La Geste d’Avant le Temps : épisode 40
Votre salon est trop petit pour vos ambitions ?
Vous rêvez de parcourir des étendues sauvages, des citadelles élancées, de terrasser des dragons, de rencontrer des elfes, de mettre la main sur un trésor… ou d’embarquer sur un bateau pirate ? La Geste d’Avant le Temps est un récit participatif qui veut remédier à l’exiguïté de nos domiciles et rêver d’un autre monde.
La Pépinière a réuni des rédacteurs très différents : amateurs, confirmés, jeunes ou plus âgés, sages, originaux, déjantés, bagarreurs… Ensemble, ils vont vous emmener dans une quête épique, entre fantastique et science-fiction – sur les ailes de leurs imaginations !
Entre le feuilleton et le cadavre exquis, La Geste d’Avant le Temps vous accompagnera chaque jour dans un texte évolutif et des aventures palpitantes. Nous espérons ainsi vous changer les idées, en cette période confinée… Que faire à l’issue du projet ? Lecture publique ? Publication ? Performance ? Nous cherchons encore des idées !
Alors, vous nous suivez ? C’est parti ! Retrouvez le début du feuilleton ICI !
* * *
Épisode 40 : le complot
L’être qui se faisait appeler « Je’An » tournoyait dans les corridors du Temps.
Revenu de Rizator-III, il avait repris sa véritable forme et crachait de colère. Crocs dénudés, ailes déployées, il se laissait flotter dans le flot du Temps, lacérant les murs et les portes de ses griffes. Si proche – si proche ! Il avait été si proche du but ! Des semaines, des mois, des années de préparation minutieuse… et pour quoi ? Pour que cet imbécile d’Hypérion s’aperçoive du pot aux roses au dernier moment !

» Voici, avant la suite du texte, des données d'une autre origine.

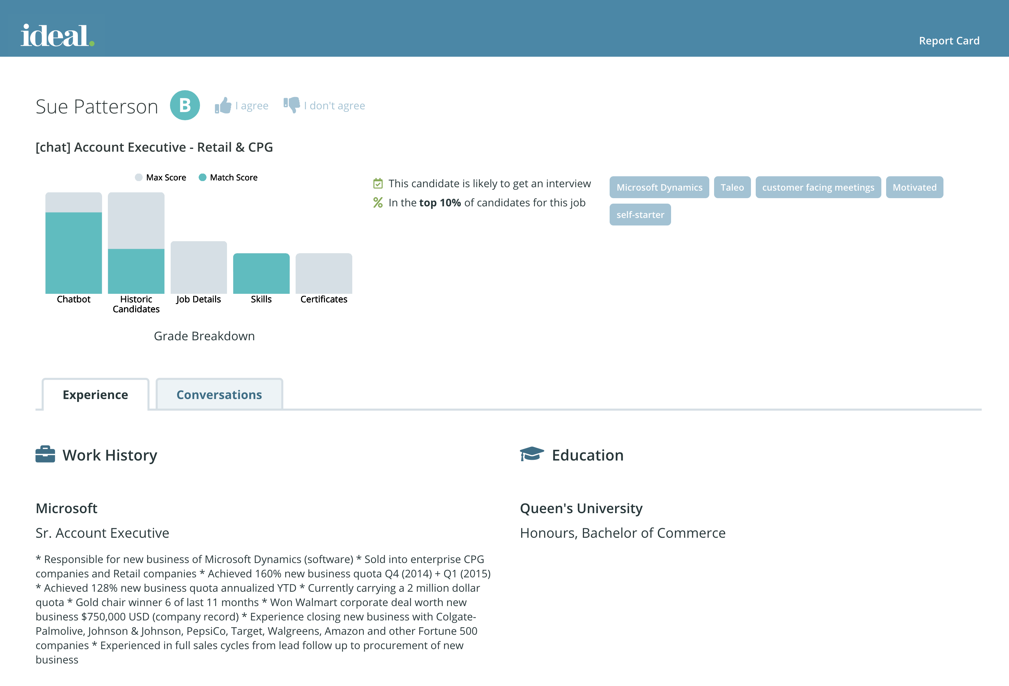Click the interview calendar check icon

[x=378, y=183]
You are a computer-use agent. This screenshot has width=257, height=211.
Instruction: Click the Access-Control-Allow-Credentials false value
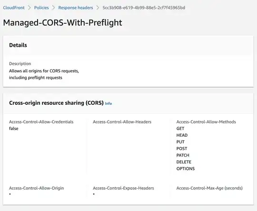[x=14, y=129]
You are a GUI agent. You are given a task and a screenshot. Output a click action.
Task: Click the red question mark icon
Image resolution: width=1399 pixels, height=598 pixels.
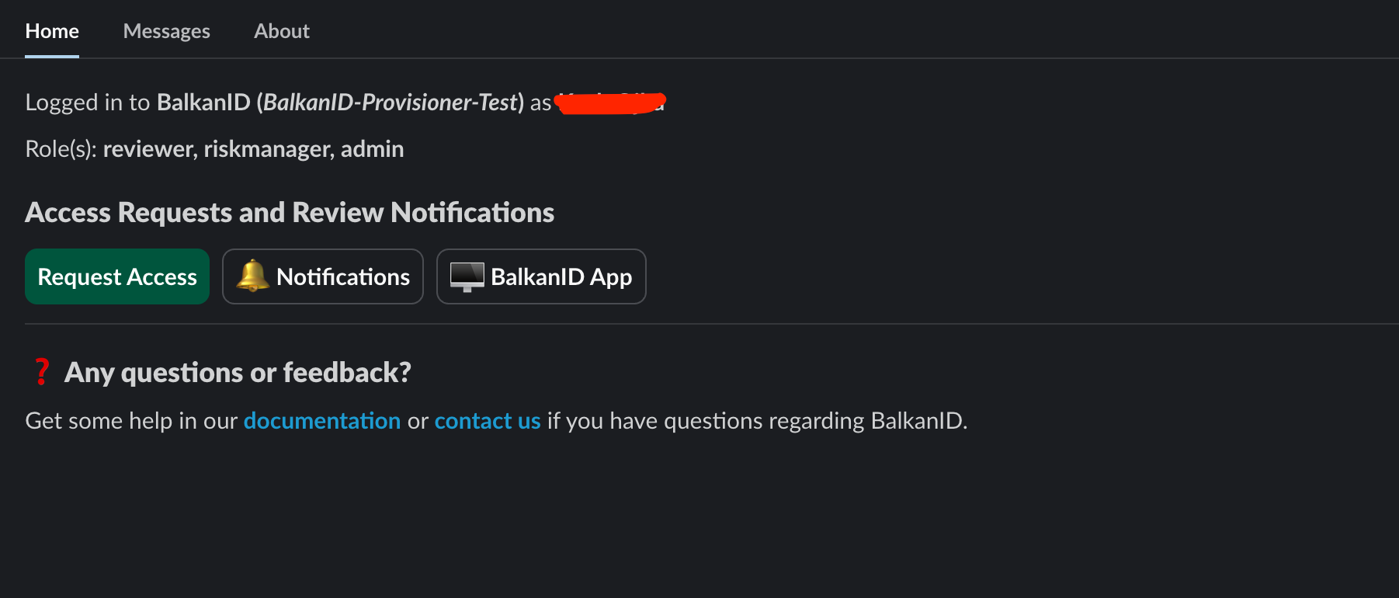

Pourtant, son mensonge tenait la route : il l’avait peaufiné… lorsqu’ils étaient revenus dans le monde du garçon, au milieu de la caverne du Désert des Larmes Sèches, après leur départ précipité de la Gare, il lui avait servi le boniment qu’il avait spécialement concocté pour lui. Ça avait été facile – si facile d’endormir la méfiance du garçon ! Hypérion ne demandait qu’à le croire, hébété par ce qu’il avait vu à travers les portails, impatient de retrouver son Elestra. Alors, l’être qui se faisait appeler « Je’An » avait menti, pour s’en faire un allié. La pilule du mensonge était passée toute seule : le garçon était naïf et ne connaissait rien des lois qui régissent l’Univers, après tout…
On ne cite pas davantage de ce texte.